A woman lived there alone on twenty acres.
She had a son, I think, but something happened.
Cancer or a wreck—I don’t remember.

Once, close to the time when the woman died,
Bonnie, who was paid to clean her house,
lugged over her bucket of supplies, pushed open

the door, and watched the woman fall
out of her chair and kneel at Bonnie’s feet,
asking her if she was the angel of death.

Next morning, Bonnie woke to the sound of singing.
Following the voice into the fields,
she found a set of footprints in the snow

and saw the woman muttering by the woodshed,
her eyes closed, hair tangled in rosethorns,
lying in her nightgown on the ice.

Unable to move when Bonnie tried to lift her,
the woman spat in Bonnie’s face, still singing
what sounded like a garbled version of

“He’s Got the Whole World in His Hands.”
Bonnie waited with her until the ambulance
drove up the berm to carry her away.

That was almost thirty years ago.
Bonnie’s own farm now is in disrepair.
When Grace and I drive up to spend the night,

we find her gazing out the picture window,
pointing at some recent aspect of decay.
The increased angle of the tower silo

shedding its planks and boards along the field,
rust crusting the dome, the staves splitting,
the ruined tractor she stacks with potted plants

and paints green every Spring to hide its age.
Since Bonnie bought a gun, a twenty-two
she keeps in the nightstand by her bed, loaded,

we’ve started stopping over twice a week,
saying we’d been to Tipton for the day
at Wal-Mart or United Methodist.

Chain-smoking her Montclair 100’s,
she says she has an angel watching over her
and slaps her black-lab’s belly with a hairbrush.

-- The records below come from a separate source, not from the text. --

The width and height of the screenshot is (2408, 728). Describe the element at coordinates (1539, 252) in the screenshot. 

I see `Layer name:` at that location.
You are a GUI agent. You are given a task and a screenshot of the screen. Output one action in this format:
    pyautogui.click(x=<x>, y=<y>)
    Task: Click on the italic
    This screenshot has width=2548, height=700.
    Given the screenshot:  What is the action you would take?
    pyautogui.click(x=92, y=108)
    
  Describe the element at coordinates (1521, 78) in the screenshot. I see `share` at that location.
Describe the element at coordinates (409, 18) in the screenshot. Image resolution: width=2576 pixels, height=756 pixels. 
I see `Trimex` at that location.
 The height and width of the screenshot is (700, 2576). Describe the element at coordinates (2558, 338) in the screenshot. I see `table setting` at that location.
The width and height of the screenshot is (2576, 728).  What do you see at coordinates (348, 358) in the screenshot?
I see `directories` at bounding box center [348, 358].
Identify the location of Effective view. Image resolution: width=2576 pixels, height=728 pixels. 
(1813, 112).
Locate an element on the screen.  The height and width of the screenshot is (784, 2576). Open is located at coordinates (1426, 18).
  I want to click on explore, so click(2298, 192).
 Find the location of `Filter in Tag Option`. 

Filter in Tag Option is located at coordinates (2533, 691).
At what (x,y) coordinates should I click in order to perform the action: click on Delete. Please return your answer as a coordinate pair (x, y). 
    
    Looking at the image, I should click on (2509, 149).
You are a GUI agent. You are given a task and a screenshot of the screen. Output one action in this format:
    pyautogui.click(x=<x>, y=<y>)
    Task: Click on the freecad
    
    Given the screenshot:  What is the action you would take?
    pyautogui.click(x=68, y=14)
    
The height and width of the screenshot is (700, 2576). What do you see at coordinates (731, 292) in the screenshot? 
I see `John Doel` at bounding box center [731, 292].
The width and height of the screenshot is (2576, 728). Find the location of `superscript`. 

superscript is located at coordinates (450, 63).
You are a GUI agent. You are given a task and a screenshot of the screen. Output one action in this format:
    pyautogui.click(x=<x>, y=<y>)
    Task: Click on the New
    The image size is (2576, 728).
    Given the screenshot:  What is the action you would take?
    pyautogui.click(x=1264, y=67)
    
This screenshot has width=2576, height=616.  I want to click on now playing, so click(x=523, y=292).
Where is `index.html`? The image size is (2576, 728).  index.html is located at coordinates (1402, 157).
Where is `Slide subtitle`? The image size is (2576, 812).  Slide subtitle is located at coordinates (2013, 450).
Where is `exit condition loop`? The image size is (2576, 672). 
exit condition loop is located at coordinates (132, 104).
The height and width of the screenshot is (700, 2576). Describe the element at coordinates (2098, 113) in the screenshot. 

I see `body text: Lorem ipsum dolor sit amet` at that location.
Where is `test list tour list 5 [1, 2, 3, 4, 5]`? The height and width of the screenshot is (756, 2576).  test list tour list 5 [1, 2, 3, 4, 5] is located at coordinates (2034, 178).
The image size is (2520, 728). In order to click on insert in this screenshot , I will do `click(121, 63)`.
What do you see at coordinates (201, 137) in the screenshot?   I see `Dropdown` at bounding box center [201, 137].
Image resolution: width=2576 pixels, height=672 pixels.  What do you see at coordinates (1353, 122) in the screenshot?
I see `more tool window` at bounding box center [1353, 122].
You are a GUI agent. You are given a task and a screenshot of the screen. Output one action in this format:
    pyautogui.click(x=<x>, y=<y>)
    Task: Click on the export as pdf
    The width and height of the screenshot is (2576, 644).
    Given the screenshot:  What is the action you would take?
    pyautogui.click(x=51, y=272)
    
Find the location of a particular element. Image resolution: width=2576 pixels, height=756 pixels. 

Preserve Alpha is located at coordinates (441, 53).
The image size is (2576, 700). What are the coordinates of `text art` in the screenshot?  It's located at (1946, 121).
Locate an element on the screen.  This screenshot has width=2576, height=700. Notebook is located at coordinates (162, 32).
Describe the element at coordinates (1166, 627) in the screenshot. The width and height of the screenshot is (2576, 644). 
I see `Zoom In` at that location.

Her angel, Bob, the lab, is deaf and blind.
Hearing a noise one night, Bonnie cocked her pistol
and stumbled over him, discharged a slug

into the player piano, destroying the action.
Next morning, when she didn’t answer her phone,
I drove up to check on her. I knocked and knocked.

Because she’d nailed a quilt above the door
against the drafts, I had to tear it down,
scattering drywall on the floor where I found her.

As I helped her up, she told me not to fuss,
she preferred the rug some nights for her slipped disk,
and licked her fingers to fix her sticky hair.